MyFinances.co.uk
News feeds Free newsletter

All the latest personal finance news - helping you make the most of your money

News

New rate hikes in UK mortgage market

Tuesday, 17 Jun 2008 08:57
New rate hikes in UK mortgage market

Recommended ... 

The Nationwide building society led another round of price increases yesterday in the UK mortgage market, putting up costs for the second time in a month.

The price of deals increased by as much as 0.5 per cent for new customers, including both those looking to remortgage and move home.

However, existing customers remain unaffected by the decision.

The lender – which is the biggest in the UK – argued it was forced into the move as the London Interbank Offered Rate (Libor) has remained stubbornly high.

As concern over inflation has increased in recent days, the rate has increased accordingly.

There are now fears inflation could move well beyond the target of two per cent – perhaps as high as four per cent – when the Bank of England releases the latest figures later today.

This has prompted Nationwide into its latest move.

While tracker deals with the lender and longer term fixed-rate options have increased by a minimum of 0.2 percentage points, the biggest increase has been on the cost of popular two-year and three-year fixed-rate products - particularly for borrowers who only have a ten per cent deposit.

These have seen the 0.5 per cent increase, adding £600 a year onto the cost of an average £150,000 home loan.

Nationwide customers now pay an average of 7.65 per cent for their deals – well ahead of the Bank of England's base rate of five per cent.

The news follows an earlier announcement from Woolwich – the mortgage lending arm of Barclays bank – that it is to withdraw all two-year fixed rate deals.

The lender also announced it is to boost fees on tracker-rate mortgages, in an attempt to discourage a proportion of a growing customer base.

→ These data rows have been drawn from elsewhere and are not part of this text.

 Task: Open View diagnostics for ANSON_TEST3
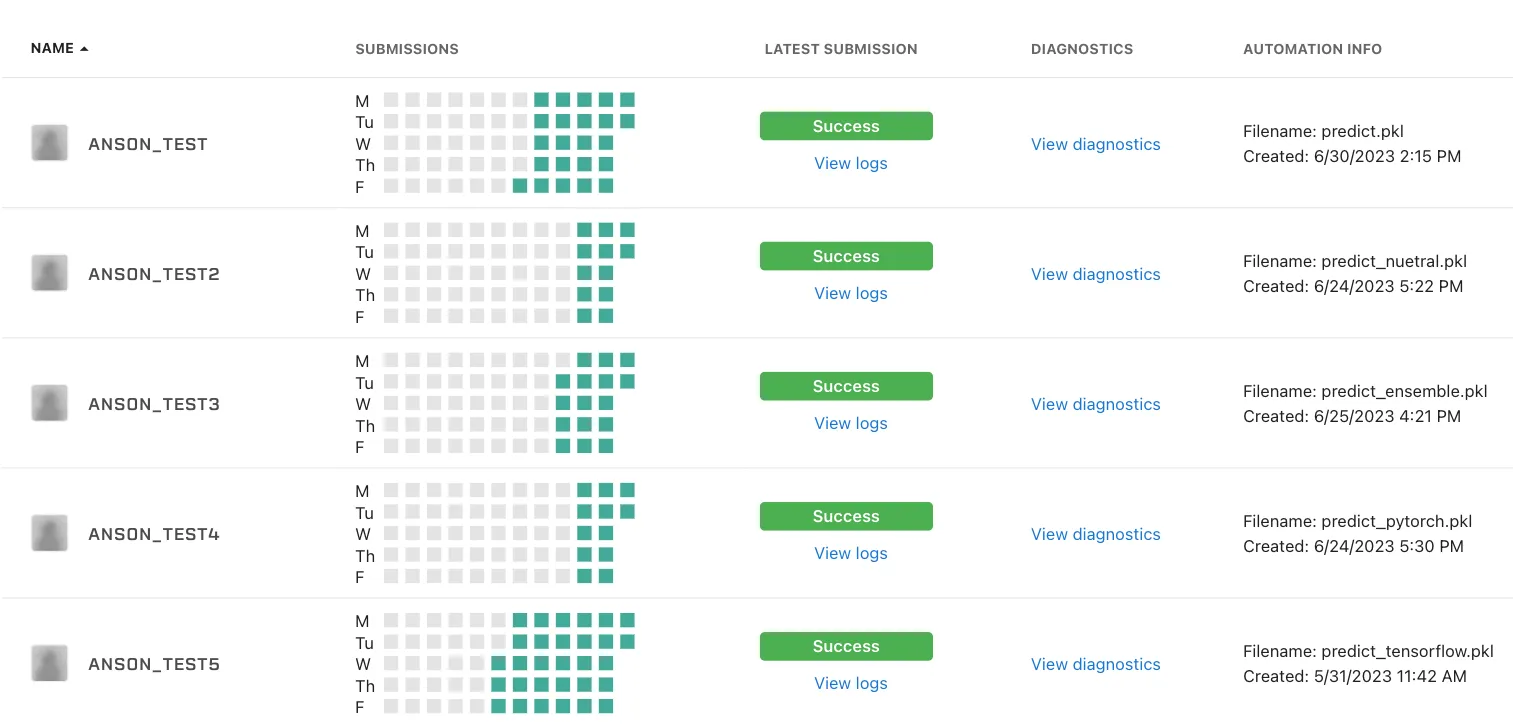(1096, 404)
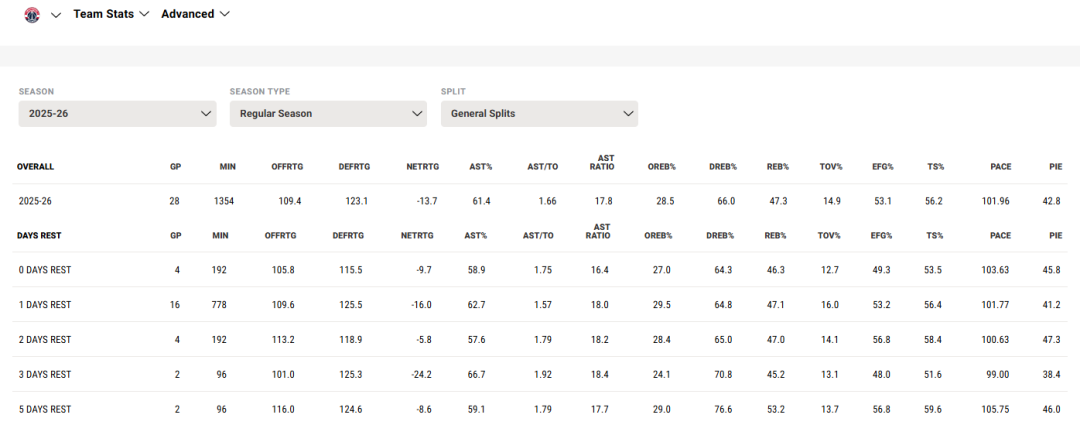Click PIE header in Days Rest table
Screen dimensions: 1080x425
1055,235
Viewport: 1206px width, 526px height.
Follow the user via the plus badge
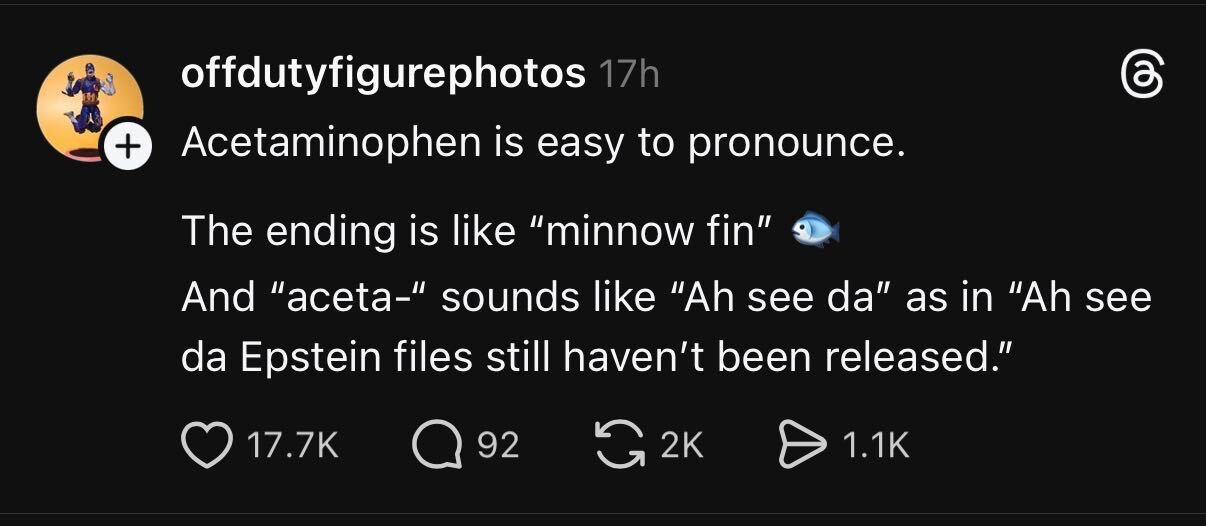pos(126,148)
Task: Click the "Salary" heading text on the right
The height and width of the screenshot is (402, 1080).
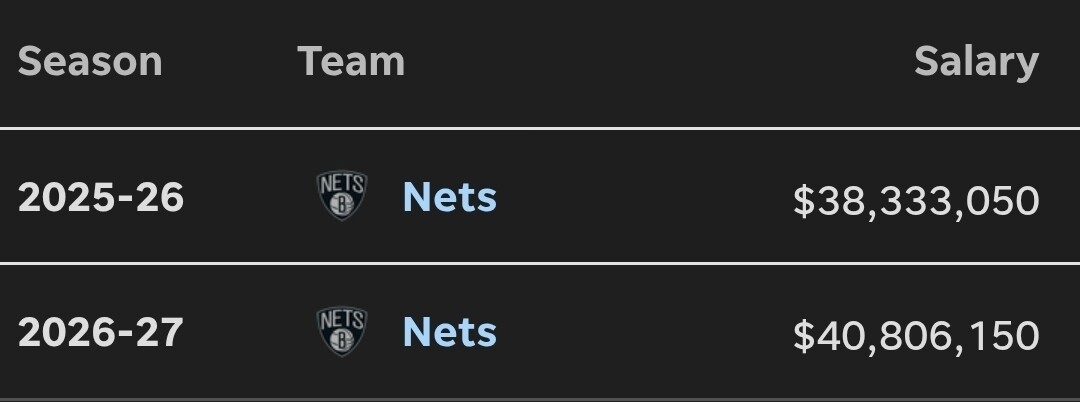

The news follows research released earlier this week which finds the cost of a two-year fixed-rate deal is now the highest it has been for a decade.

Chris O'Toole


Comment on this story... 

Name 

Town/Country 

Your email 

Your comment 

Enter the text shown to the right
By submitting this form you agree to our website terms of use and our privacy policy.

Disclaimer:
myfinances.co.uk is not authorised to give advice under the Financial Services and Markets Act 2000.

Terms:
By using this site, you are deemed to have accepted our terms of use.

myfinances poll 

myfinances.co.uk is running a poll to get your reaction to the interest rate cut.
Let us know what you think.

Free stuff 

Sign up for our free daily newsletter and other free stuff.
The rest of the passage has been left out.